Task details: Continue the passage on short-term obesogenic diet feeding in rats from the point where it stops.

Passage to read:
In addition to resulting in a rapid increase in liver TG accumulation, the short 2-week period of feeding applied in the present study has the advantage of preceding significant increases in body weight gain and the systemic development of metabolic complications associated with longer exposure to obesogenic diets. In support of this, the body weight observed among animals fed the HFD and WD was similar to the body weight observed among rats fed the SD diet after 2 weeks. Body weight was approximately 50 g higher among the animals fed the obesogenic diets after 6 weeks. Moreover, the sum of abdominal and subcutaneous fat accumulation was approximately 3 times higher after 6 weeks of the obesogenic diets than it was after only 2 weeks (7 vs 20 g), all while liver TG levels were similar after 2 and 6 weeks. The present results support the validity of selecting such an experimental design where animals are submitted to 2 weeks of obesogenic diets. This is reinforced by the fact that despite no change in body weight was detected, hepatic lipid metabolism was strongly altered by the HFD and WD. For this reason, the present discussion is centered on results derived from the 2-week feeding condition.

Provided information:
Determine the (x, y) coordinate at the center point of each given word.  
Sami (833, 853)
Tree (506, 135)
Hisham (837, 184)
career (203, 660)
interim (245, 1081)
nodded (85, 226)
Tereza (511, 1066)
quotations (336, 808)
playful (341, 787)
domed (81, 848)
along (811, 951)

Response below:
Using this experimental design, the present study aimed to gather evidence for the existence of an association between a rapid increase in liver TG among rats submitted to short-term (2 weeks) obesogenic diets and disturbances in gene expression of key regulators of cholesterol metabolism in the liver. The main finding of the present study was that feeding animals with a WD for both 2 and 6 weeks resulted in a decrease in gene expression of three important and related markers of liver cholesterol metabolism: LDL-R, PCSK9, and the transcription factor SREBP2. The combined action of these 3 molecules regulates transport of highly atherogenic LDL particles. With approximately 70% of its expression carried out in the liver, it is clear that LDL-R is crucial for the clearance of LDL-cholesterol particles from circulation [19]. Therefore, the increase in plasma total cholesterol observed in rats fed a WD for 2 or 6 weeks could be the result of the decrease in gene expression LDL-R in the liver. While the present data strongly support the physiological relevance of this mechanism; the importance of other pathways involved in the regulation of circulating cholesterol levels will also require further attention in future studies.

The results also showed that the levels of mRNA and plasma PCSK9 (a protease that down-regulates LDL-R protein expression [20,21,22]) are reduced at 2 and 6 weeks after WD feeding. This could have normally contributed to promoting the clearance of plasma cholesterol by increasing LDL-R protein levels. However, because of the decrease in upstream gene expression of SREBP2, a transcription factor that regulates the expression of both LDL-R and PCSK9 [23, 24], the reduction in PCSK9 levels did not positively affect the expression of LDL-R. Consequently, plasma total cholesterol remained high in rats fed the WD at 2 and 6 weeks. Similarly, gene expression of LRP1, responsible for the removal of circulating lipoprotein remnants enriched in cholesterol [25], was reduced in rats fed the WD, thus potentially contributing to the increased plasma cholesterol levels. In addition, cholesterol transport from HDL to the liver is carried out through its interaction with receptor SR-B1 [26] whose gene expression remained unchanged by the WD while being modulated by the HFD. All of these responses may have contributed to the decrease in cholesterol uptake by the liver and, in turn, promoted its increased concentration in the circulation.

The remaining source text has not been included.